* Given exercise *
Please rewrite every one of the rows below, replacing each "computer-use agent" with "desktop automation agent" and keeping everything else the same. Leave the pictures out of your answer.
— START Material provided —
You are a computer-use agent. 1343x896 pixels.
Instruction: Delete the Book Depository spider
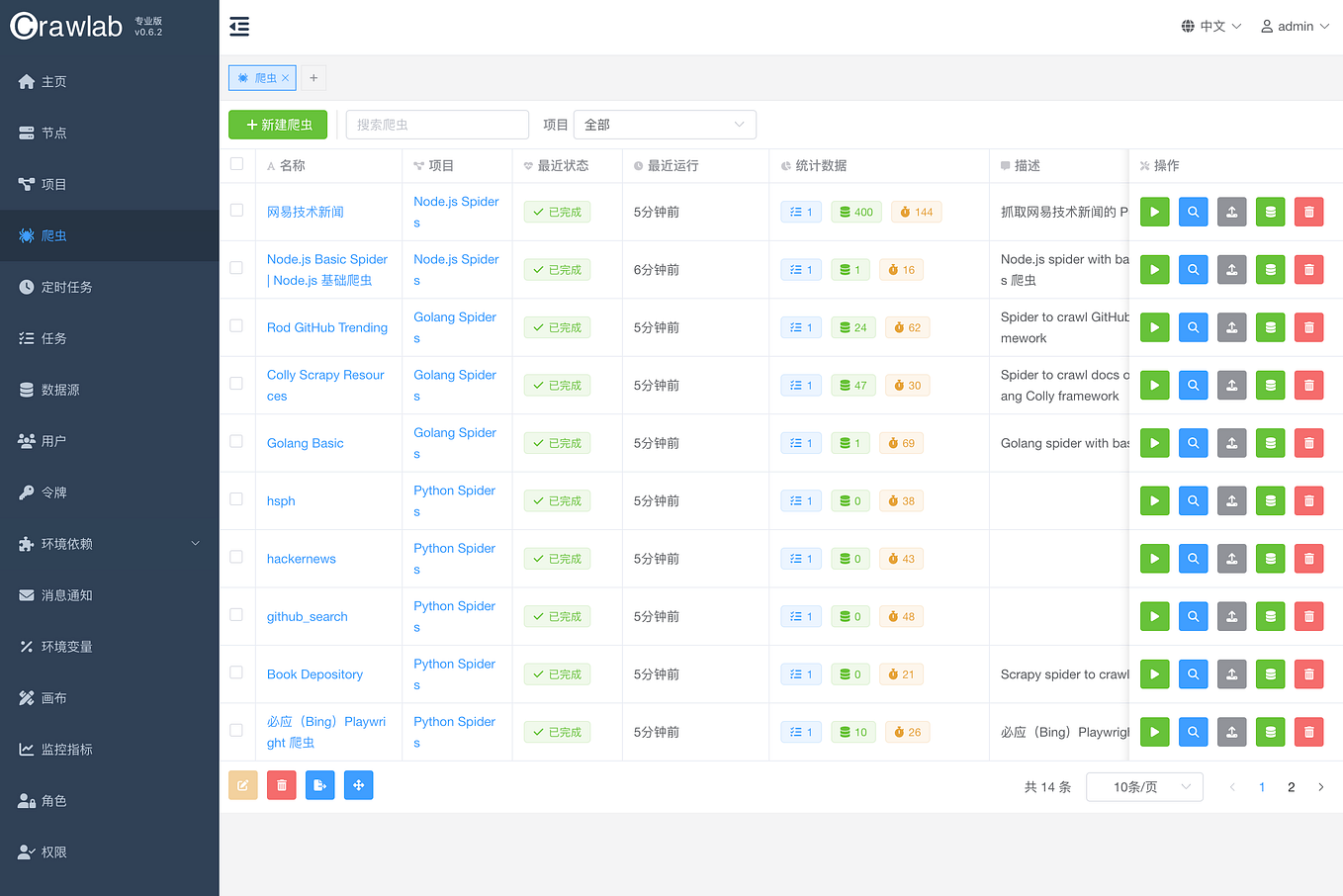(x=1308, y=673)
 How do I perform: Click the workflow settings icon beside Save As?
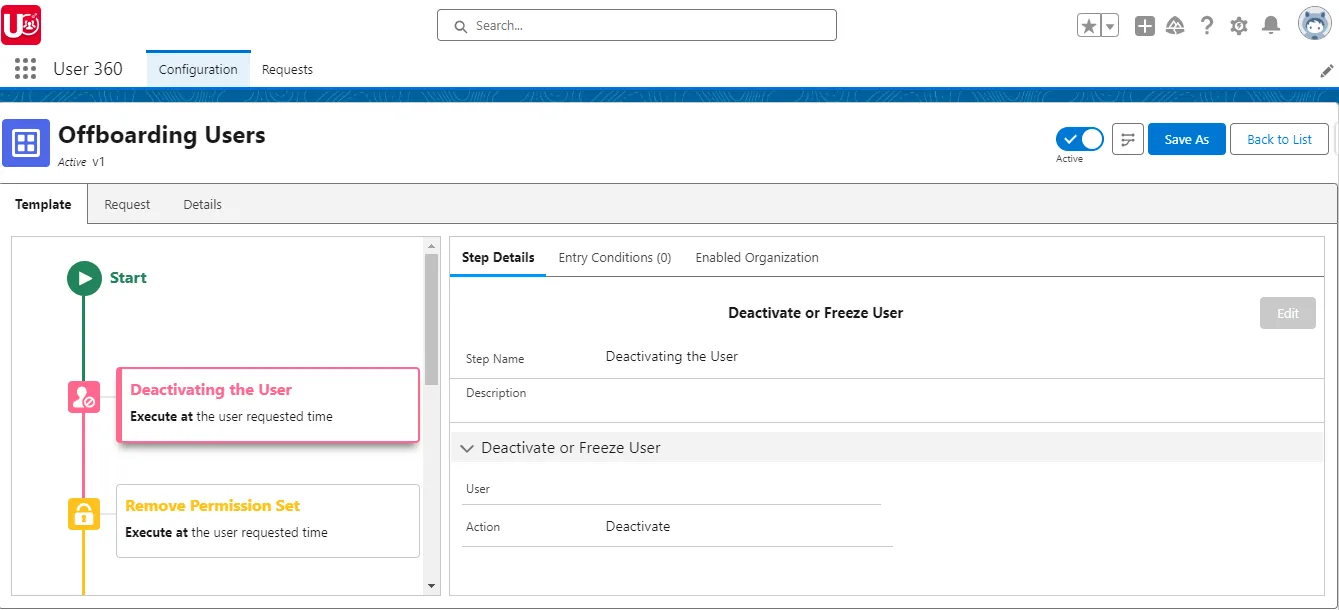pos(1127,139)
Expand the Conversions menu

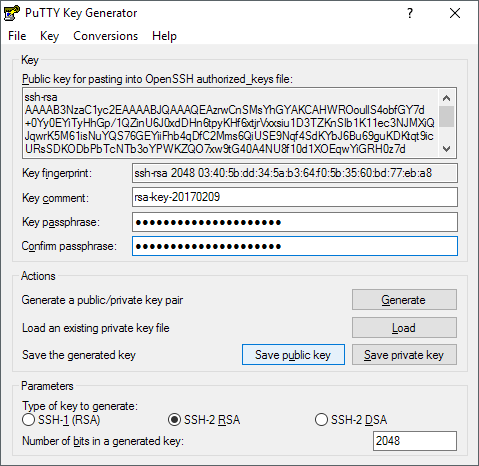point(105,36)
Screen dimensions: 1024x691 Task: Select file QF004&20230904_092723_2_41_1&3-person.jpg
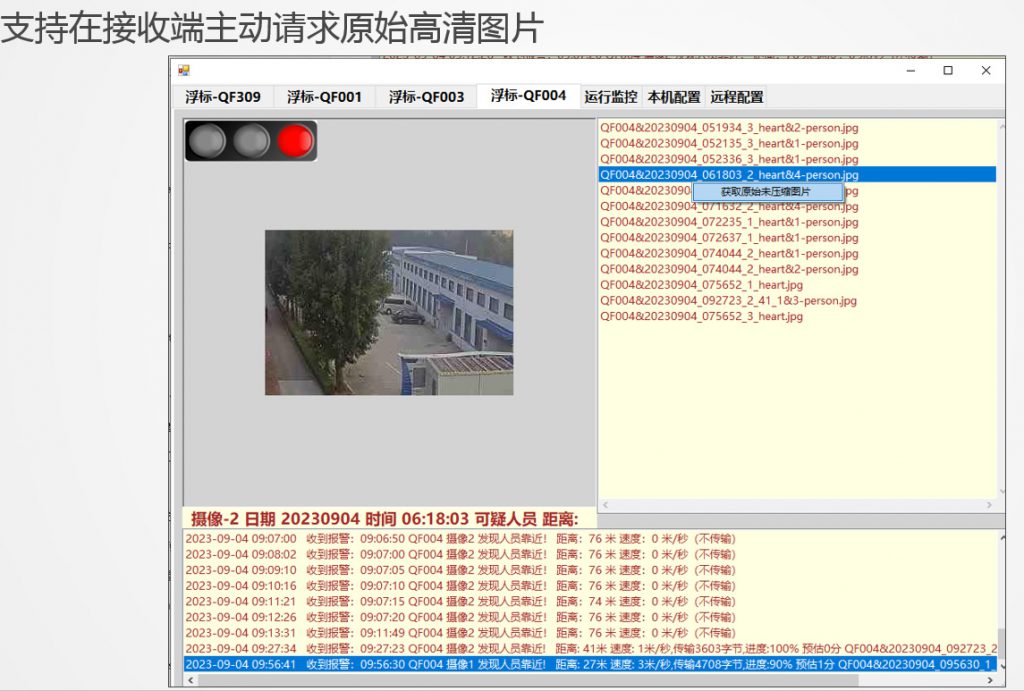pos(727,301)
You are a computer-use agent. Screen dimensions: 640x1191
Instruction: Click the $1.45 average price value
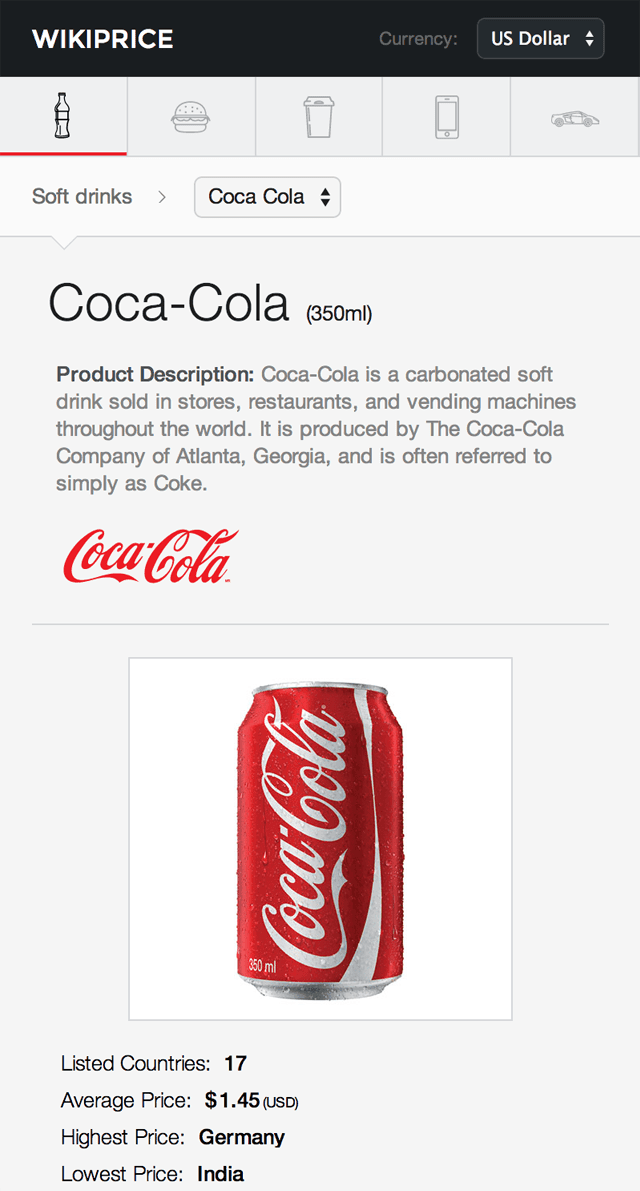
— END Material provided —
* Complete answer *
You are a desktop automation agent. 1343x896 pixels.
Instruction: Delete the Book Depository spider
(x=1308, y=673)
 How do I perform: Click the workflow settings icon beside Save As?
pos(1127,139)
Expand the Conversions menu

point(105,36)
Screen dimensions: 1024x691 Task: Select file QF004&20230904_092723_2_41_1&3-person.jpg
pos(727,301)
You are a desktop automation agent. Screen dimensions: 640x1191
Instruction: Click the $1.45 average price value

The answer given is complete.